Selain itu, Peraturan Perundangan di tingkat daerah juga menjadi tidak pasti karena tidak adanya cantolan hukum untuk pemanfaatan dan pengusahaan SDA.
“Hal itu menyebabkan konservasi dan perlindungan SDA tidak optimal dilaksanakan di tingkat daerah,” kata Heru.
Berlarut-larutnya pengesahan RUU SDA itu juga menyebabkan letidak pastian hukum bagi para pengusaha, khususnya pengguna SDA. “Ini menyebabkan ketakutan bagi para industri pengguna air yang akan datang ke Indonesia. Artinya, investor ragu-ragu untuk berinvestasi,” ujarnya.

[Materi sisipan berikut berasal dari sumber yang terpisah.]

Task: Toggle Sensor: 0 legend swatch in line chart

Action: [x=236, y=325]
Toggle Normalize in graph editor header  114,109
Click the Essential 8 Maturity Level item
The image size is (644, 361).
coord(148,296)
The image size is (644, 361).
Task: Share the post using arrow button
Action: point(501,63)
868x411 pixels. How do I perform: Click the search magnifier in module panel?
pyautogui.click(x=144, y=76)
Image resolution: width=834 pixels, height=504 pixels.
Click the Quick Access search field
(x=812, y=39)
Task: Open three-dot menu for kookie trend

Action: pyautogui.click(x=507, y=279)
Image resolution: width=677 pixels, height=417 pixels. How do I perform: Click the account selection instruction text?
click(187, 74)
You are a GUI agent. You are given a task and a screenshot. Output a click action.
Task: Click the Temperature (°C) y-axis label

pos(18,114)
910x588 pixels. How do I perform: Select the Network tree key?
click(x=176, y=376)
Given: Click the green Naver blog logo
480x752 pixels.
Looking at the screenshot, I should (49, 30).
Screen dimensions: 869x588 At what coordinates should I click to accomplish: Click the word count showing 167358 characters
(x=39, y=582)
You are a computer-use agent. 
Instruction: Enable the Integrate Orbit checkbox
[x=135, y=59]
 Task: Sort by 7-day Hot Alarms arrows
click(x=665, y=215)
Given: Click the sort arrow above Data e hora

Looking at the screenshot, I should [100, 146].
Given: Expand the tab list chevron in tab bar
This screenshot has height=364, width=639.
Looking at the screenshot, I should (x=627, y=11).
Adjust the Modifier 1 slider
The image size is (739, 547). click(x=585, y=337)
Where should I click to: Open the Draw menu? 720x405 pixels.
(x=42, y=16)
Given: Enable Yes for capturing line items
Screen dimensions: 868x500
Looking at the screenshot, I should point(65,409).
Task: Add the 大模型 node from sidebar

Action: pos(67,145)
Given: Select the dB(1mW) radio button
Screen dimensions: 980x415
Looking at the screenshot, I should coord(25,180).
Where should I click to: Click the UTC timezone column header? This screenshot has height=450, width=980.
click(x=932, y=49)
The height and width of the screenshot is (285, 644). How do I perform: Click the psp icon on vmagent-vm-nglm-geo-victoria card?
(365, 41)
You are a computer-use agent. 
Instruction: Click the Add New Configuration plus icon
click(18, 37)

Dalam catatan Badan Koordinasi Penanaman Modal (BKPM), investasi paling besar pada 2018 lalu masih berasal dari sektor listrik, gas, dan air yang mencapai Rp 117,5 triliun atau 16,3% dari total investasi, di mana Penanaman Modal Asing (PMA) di sektor ini sebesar Rp 392,7 triliun atau 15 persen) dari total investasi.
Heru mengatakan pemerintah daerah juga masih belum berani atau ragu-ragu untuk mengimplementasikan program-program pengelolaan SDA jika RUU SDA ini belum disahkan. “Ini bisa menyebabkan kondisi SDA semakin tergradasi secara kuantitas dan kualitas,” ucapnya.
Direktur Center for Regulation, Policy, and Governance (CRPG), Mohamad Mova Al'Afghani, melihat berlarut-larutnya pengesahan RUU SDA ini akan menghambat pencapaian target 100-0-100 pada 2019 karena investasinya mandeg.
Program ini merupakan pemenuhan target 3 sektor, yaitu pemenuhan 100% akses layak air minum, pengurangan kawasan kumuh menjadi 0 persen, dan pemenuhan 100 persen akses sanitasi layak. "Semua butuh investasi, dan investasinya mandeg karena terlalu lama RUU ini tidak diundangkan," kata Mova.